Do you include your Root and Intermediate certs in your Certificate payload? you dont have to do this on the same profile but the certificate chain has to be valid. Other thing is whether you have selected DNS Name as the Subject Alternate Name?

What are you using as the radius? Windows NPS, ClearPass etc? check the error log there?

noahdowd
Contributor

dan_kubley
New Contributor III

For anyone having difficulties with the setup of AD CS proxy, please review this YouTube video: ADCS Install. Daniel does a great job of pointing out some common gotchas during the install.

jimderlatka
Contributor

so I've finally got mine to work 100% the way I need it to... I'm using a computer cert that is fully populated with all the details as in our user certs. This deploys properly with adcs. We have our windows 10 computers authenticating using a computer certificate and our Macs with a user certificate....

prbsparx
Contributor II

Any thoughts on how to troubleshoot connectivity to the PKI servers? (Ensuring that the AD CS Connector server can find the certificate templates from AD CS)

vpt
New Contributor II

Does anyone know if this works with computer certificates and Mac's that are not bound to an AD domain?

I was able to get the AD CS Connector setup and pushed certificates to my laptops and it works fine if they are bound to AD but when I remove them from AD i get an error in NPS "Reason 8 - The specified user account does not exist". I have tried everything i can think of but i cannot seem to get it to work.

jimderlatka
Contributor

yes to computer certificates and yes to not bound to AD Domain.... that being said if I configure the cert with all the details for a user type of cert it works, but when I try to authenticate to my radius as a computer named cert it does not... I have a case with Microsoft open right now that I'm going to get some movement on tomorrow with the tech....

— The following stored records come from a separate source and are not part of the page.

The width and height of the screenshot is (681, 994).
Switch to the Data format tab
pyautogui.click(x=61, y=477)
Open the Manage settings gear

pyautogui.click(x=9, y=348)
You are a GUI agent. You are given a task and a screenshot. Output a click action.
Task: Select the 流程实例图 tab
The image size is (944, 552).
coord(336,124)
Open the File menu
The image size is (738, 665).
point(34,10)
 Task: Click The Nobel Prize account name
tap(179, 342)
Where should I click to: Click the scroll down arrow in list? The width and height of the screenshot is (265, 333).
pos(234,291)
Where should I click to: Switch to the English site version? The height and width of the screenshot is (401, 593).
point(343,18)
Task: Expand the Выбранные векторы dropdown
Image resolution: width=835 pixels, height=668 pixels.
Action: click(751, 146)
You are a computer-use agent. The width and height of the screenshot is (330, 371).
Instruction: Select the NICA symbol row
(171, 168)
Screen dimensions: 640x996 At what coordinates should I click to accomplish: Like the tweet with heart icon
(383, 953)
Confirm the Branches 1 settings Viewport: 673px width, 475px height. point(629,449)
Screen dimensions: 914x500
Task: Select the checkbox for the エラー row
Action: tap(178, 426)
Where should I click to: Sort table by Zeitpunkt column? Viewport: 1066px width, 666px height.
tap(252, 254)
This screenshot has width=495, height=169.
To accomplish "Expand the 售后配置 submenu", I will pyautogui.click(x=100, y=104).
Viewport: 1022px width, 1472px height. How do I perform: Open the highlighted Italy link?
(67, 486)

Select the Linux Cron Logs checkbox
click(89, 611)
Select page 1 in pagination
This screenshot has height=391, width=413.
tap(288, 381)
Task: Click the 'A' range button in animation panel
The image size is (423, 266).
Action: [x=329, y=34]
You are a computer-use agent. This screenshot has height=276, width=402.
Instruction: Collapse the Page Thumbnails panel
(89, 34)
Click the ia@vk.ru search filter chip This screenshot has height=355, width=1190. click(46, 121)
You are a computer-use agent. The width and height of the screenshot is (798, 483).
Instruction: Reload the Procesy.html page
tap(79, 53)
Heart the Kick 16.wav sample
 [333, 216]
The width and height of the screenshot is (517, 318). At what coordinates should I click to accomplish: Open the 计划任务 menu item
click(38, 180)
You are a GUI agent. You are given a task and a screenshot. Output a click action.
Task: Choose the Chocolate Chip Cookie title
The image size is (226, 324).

right now I'm authenticating with a Computer/User Certificate Identity for Radius and it is working perfecting.

vpt
New Contributor II

When i try to make a computer certificate and set the Subject as CN=$USERNAME (username is my email which is the same as my UPN) and the SAN to $COMPUTERNAME.domain.com I get an error in NPS - Reason code 16 "Authentication failed due to a user credentials mismatch. Either the user name provided so not map to an existing user account or the password was incorrect". If i make a computer certificate and use $COMPUTERNAME.domain.com for both the Subject and SAN i get the error code 8 i mentioned above.

jimderlatka
Contributor

d9dd25ad6db94125b29cd1f0352856a5

take a look at my cert setup.... these fields match my user based certificate...

vpt
New Contributor II

Thanks for the assistance I was able to get it work but there are a few things i am not sure on.

If you are taking a Computer template and populating it with user attributes ($ROOM in your case) aren't you just making a user certificate since the only difference between a Computer and User template is the default Key Usage ( Extensions). When you populate it with computer details ($COMPUTERNAME.domain.com) you are making a computer cert and you will not be able to authenticate because it is not binded to a domain (as far as i can tell you have to be connected to a domain for a machine certificate to work).

From my testing it seems like OSX does not requires a computer certificate for pre-logon authentication and seems to work fine with a user certificate? On Windows i think it had to be a machine certificate.

I got mine to work with out a Subject Alternate Name which seems to contradict the NPS requirements (https://docs.microsoft.com/en-us/windows-server/networking/technologies/nps/nps-manage-cert-requirements) so im not really sure how is working but it is.

trevor_carlson
New Contributor

Hi Guys,
I've followed these steps which are pretty much identical to this youtube video, https://www.youtube.com/watch?v=oRkpkN1Z3aI. But I am still unable to get this to work. I keep getting "Unable to retrieve ADCS certificate from certificate payload" errors. I've made sure all the information is correct, double checked the ports are open but still can't get this to work. Any suggestions?

Thanks so much

jameson
Contributor II

The Server where the ADCS connector is installed I suppose must been registered in public DNS , as Jamf through Internet will reach out for it - or is it something i miss?